Your Monkey Librarian
I read books so you don't have to.
Tuesday, December 20, 2005
The Truth (with Jokes) by Al Franken
There's truth in all good comedy, but at what point does the truth begin to hurt so much that the jokes lose their humor and become horrifying mirrors of society? And should any book review begin with such a bleeding heart, philosophy major type of opening? The answer to both questions is, "maybe".
Franken's latest book uncovers some truly inexcusable misdeeds from the friends of those currently in power, from Tom Delay to Jack "Saipan Slave Labor - Made in the USA!" Abramoff. While there is the expected amount of Bush-bashing (and surprisingly few shots at Limbaugh, O'Reilly, and Coulter, there is a soberness to the book that was a bit unexpected. Franken wrote his last book (Lies and the Lying Liars Who Tell Them) as a sort of prelude to regime change. His dreams didn't come true, the in "The Truth", there's a bit of an exasperated "what the Hell is it going to take to get through to you people?" feel.
Franken expressly promises exactly two jokes in the book, although a close reading my provide more. Franken gives his views on diverse topics like Republican "morality" ("From what I understand, if you cut out all the passages in the Bible where Jesus talks about the poor, about helping out the least among us, you'd have the perfect container to smuggle Rush Limbaugh's drugs in") to Bush's social security "crisis" (The number Bush kept using, $11 trillion, represented the total shortfall from now until the year Infinity. If you think about it, $11 trillion over infinity years is nothing. Over the first 11 trillion years, that's just one dollar a year. Easy. After that, it's over. You're done. What, exactly, is the problem?".

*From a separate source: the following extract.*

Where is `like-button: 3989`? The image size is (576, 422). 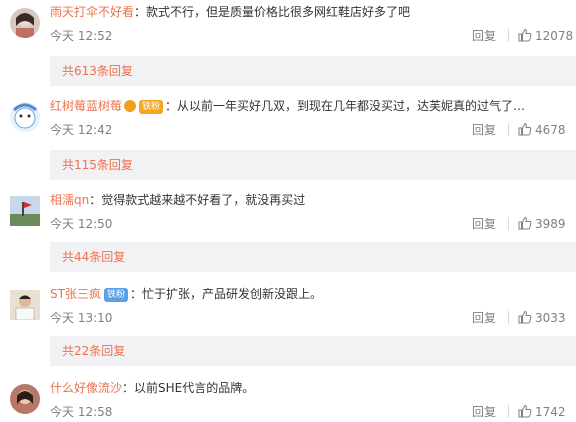 like-button: 3989 is located at coordinates (542, 224).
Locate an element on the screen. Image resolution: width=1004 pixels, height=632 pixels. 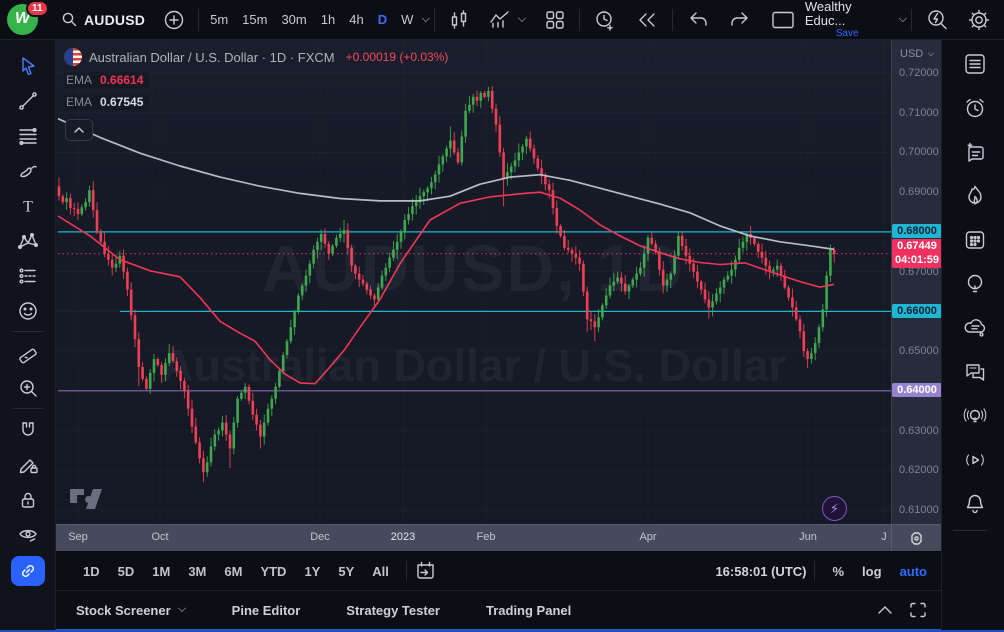
sidebar-hotlists-button is located at coordinates (975, 196).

He has a gift for defusing the most bull-headed of right-wing arguments. His true gift comes in his view of the issues: people, he argues, are for the most part good. We all want the same things: happiness, more money, security, a clean environment and a hopeful future. Franken isn't afraid to admit that there are Republicans out there with hearts (he even names three or four! See? Detail-oriented! Painstaking research!), and for the majority of his book, he tries to reach those that have forgotten how to use theirs.